Yesterday I had a thought after leaving my local Starbucks. (I know I am so cliche.) I drop into Starbucks about 3 or 4 mornings a week. I see the same people there over and over. There's a guy from my church who runs his own business and is always working in Starbucks. There's the barista guy with a ponytail and glasses who is friendly and after many many attempts has finally memorized my grande half caf nonfat with lite whip toffee nut latte. There's the friendly happy girl, who works occasionally, who gets my drink ready before the time I even reach the front of the line to order, and says "Brooke, here's yours." I love when she's working. I completely understand the world's fascination with the place. It is warm. I feel at home. I like seeing such a cross-section of the city - students, business people, retirees, cops, young, old, some reading the paper, others studying some type of medical book, others holding hands and talking softly to their love, others just in and out, back to whatever it is they are in a rush to do. Something about it makes me feel good. I think there is something great about "knowing" these strangers, and them calling me by name and vice versa.

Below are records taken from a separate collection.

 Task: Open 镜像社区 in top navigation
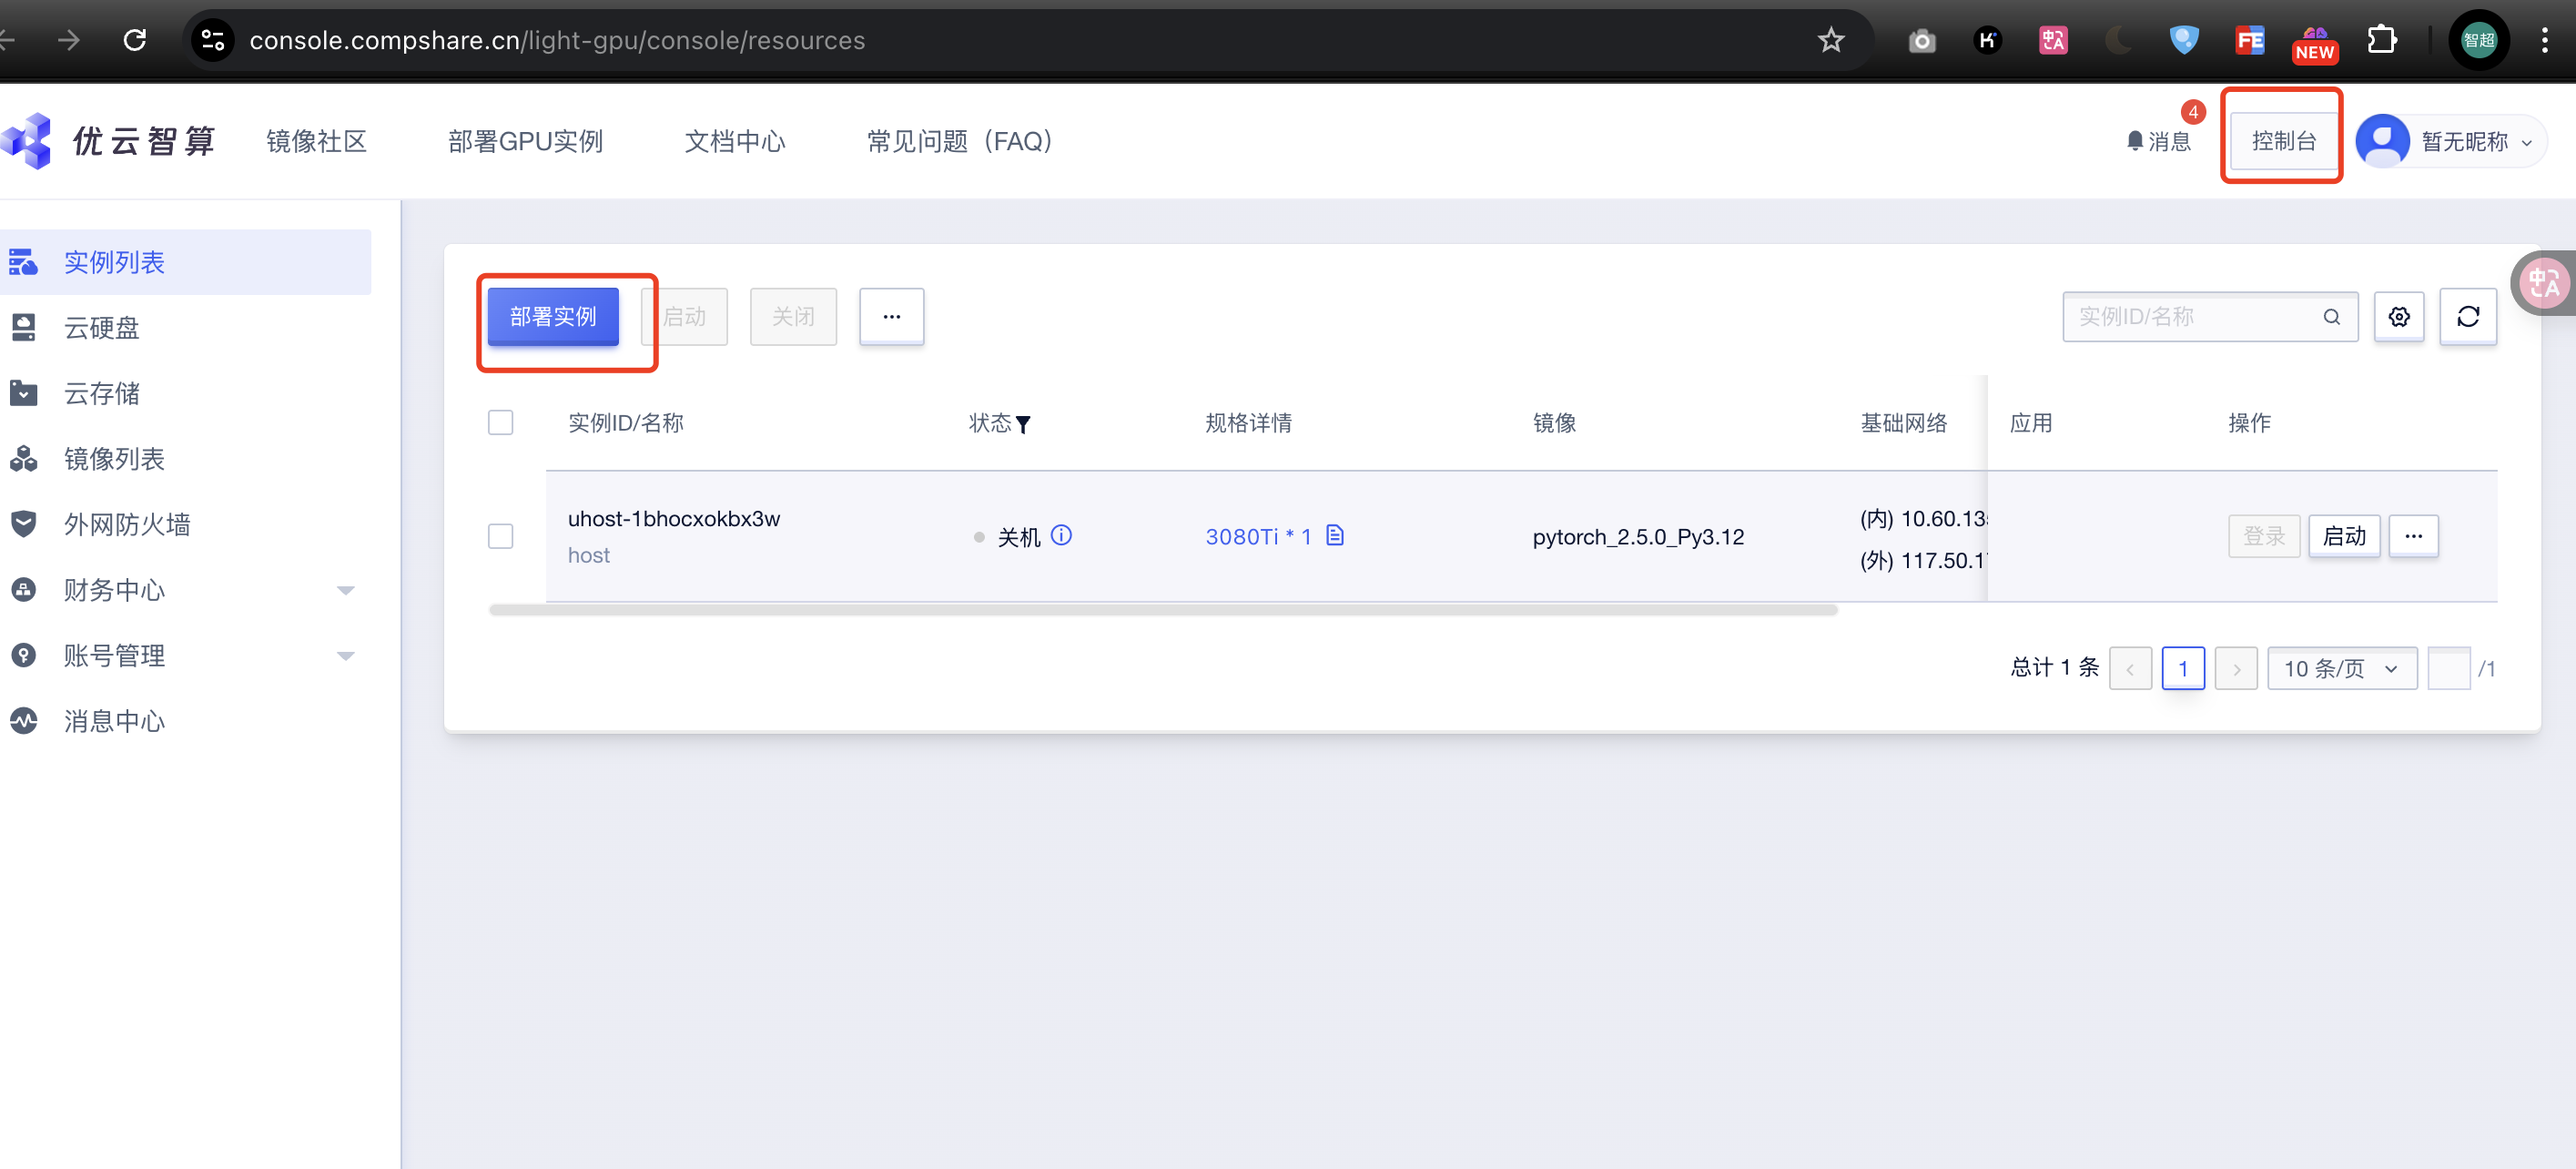tap(316, 141)
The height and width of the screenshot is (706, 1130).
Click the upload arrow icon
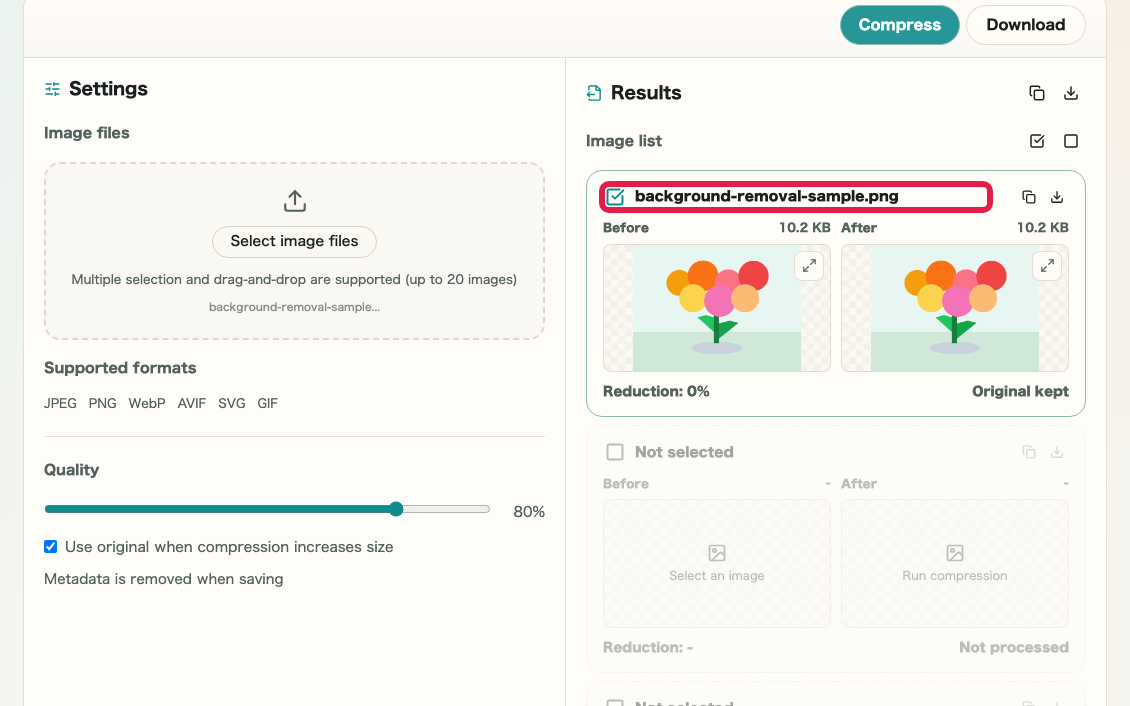(x=295, y=201)
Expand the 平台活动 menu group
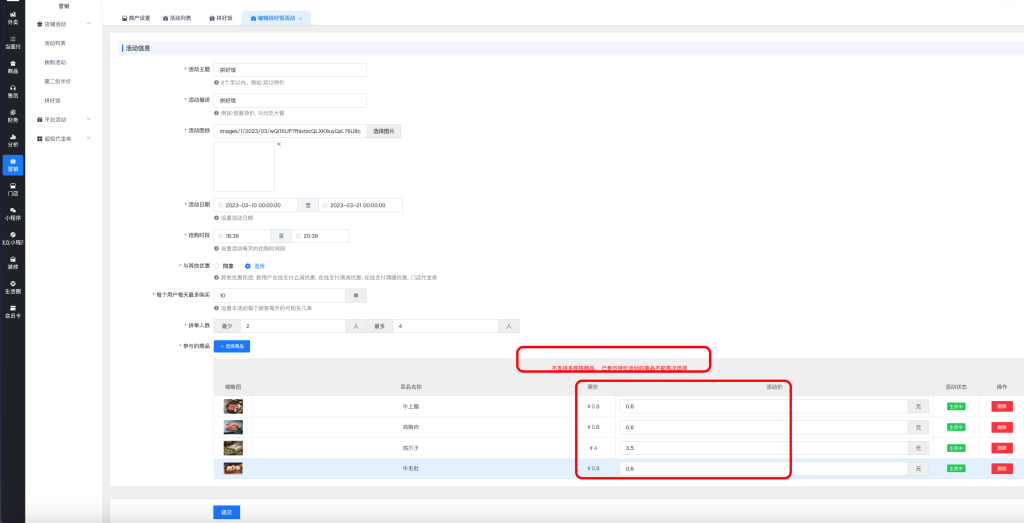The image size is (1024, 523). tap(88, 119)
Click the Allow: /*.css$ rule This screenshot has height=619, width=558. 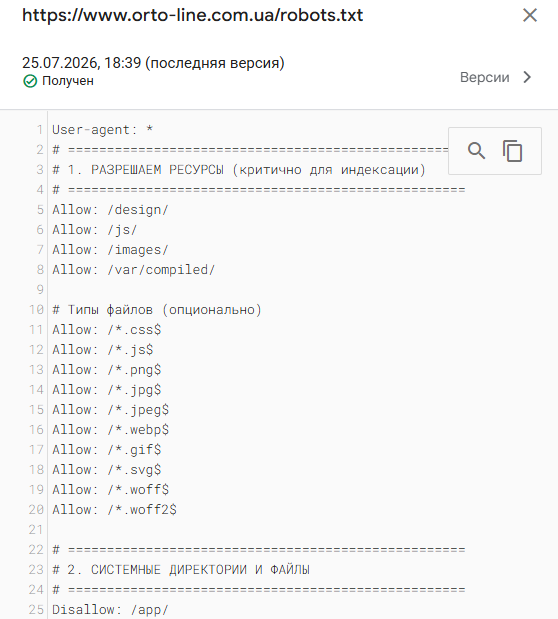tap(107, 330)
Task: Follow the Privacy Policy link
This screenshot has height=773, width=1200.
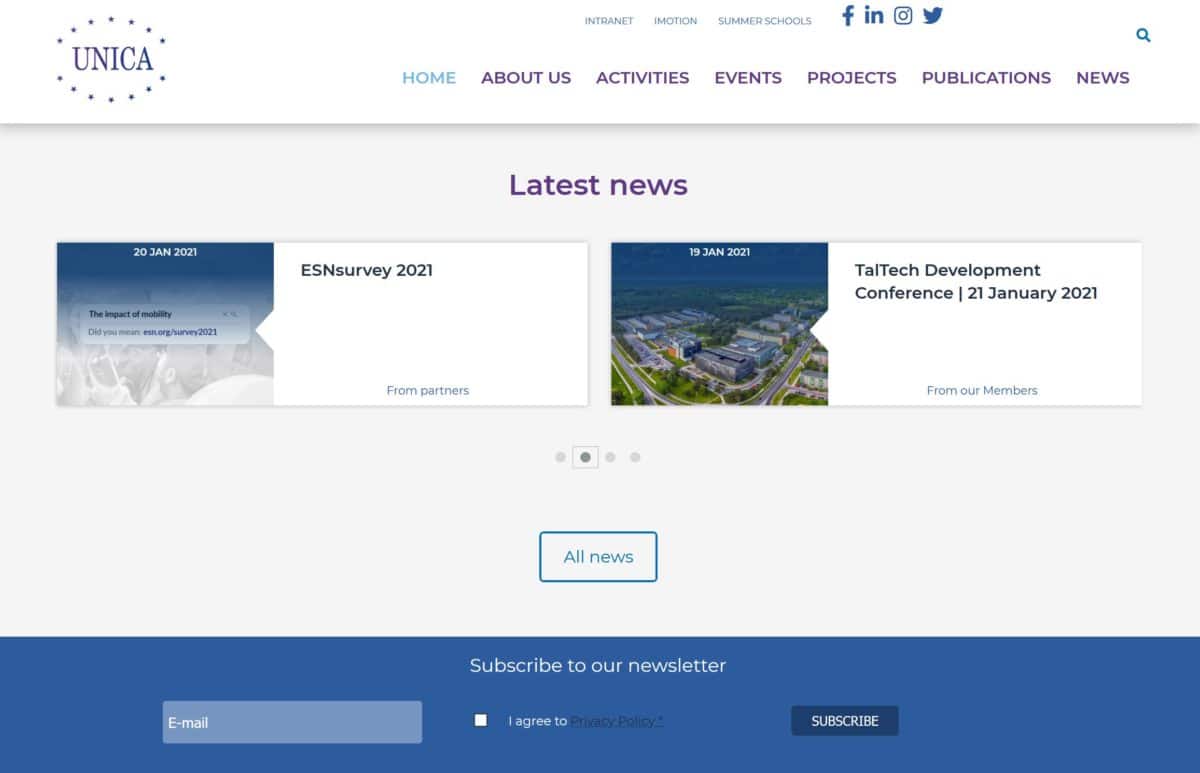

I'm not the first person to feel like that, of course. We all remember Norm, from Cheers. (Yes, I know its a show about a bar. Stick with me here, church people.) His character, along with the show's theme song, showed the world how great it was for people to know you by name. Here's the words we all remember.
sometimes you wanna go
where everybody knows your name,
and they're always glad you came.
you wanna be where you can see,
our troubles are all the same
you wanna be where everybody knows
I love hearing my name, especially by people close to me. I like saying people's names. I probably say Josh's name to him or about him a hundred times a day. I love when Josh says my name or my many nicknames to me or when he introduces me or tells me he loves me. I think it would be the pinnacle of loneliness not to hear your name said aloud during a day.
Why is that? Some of you are thinking I'm a freak, others of you might relate.
Well, this morning, when I looked at my "verse of the day" (some cards I made up with differnet verses) I saw something very similar!
1 But now, this is what the LORD says— he who created you, O Jacob, heI like the CEV's wording of verse 1b:
who formed you, O Israel: "Fear not, for I have redeemed
you; I have summoned you by name; you are mine.
2 When you pass through the waters, I will be with you; and when you
pass through the rivers, they will not sweep over you. When you walk
through the fire, you will not be burned; the flames will not set you
3 For I am the LORD, your God, the Holy One of Israel, your
I have called you by name; now you belong to me.
Now that's something to imagine, right? God calling out my name. God being so familiar with me that he doesn't have to rack his brain to remember my name, or my favorite anything... or my needs, or my fears, or my questions. He is familiar with me. He made me. And I shouldn't be afraid because of that! I like to think of him saying, "Hello, Brooke, will you please relax? You have been redeemed! You have me on your side! You don't need to be afraid of what might happen in this world, Brooke! I am God, and I made you, Brooke, and I can handle this stuff you're freaking out about!"
Not only that, but God is already familiar with my child because He made him/her. Our baby already belongs to God!He or she has a name that God knows right now. How cool is that.
Hope these thoughts can encourage you a little bit today, too!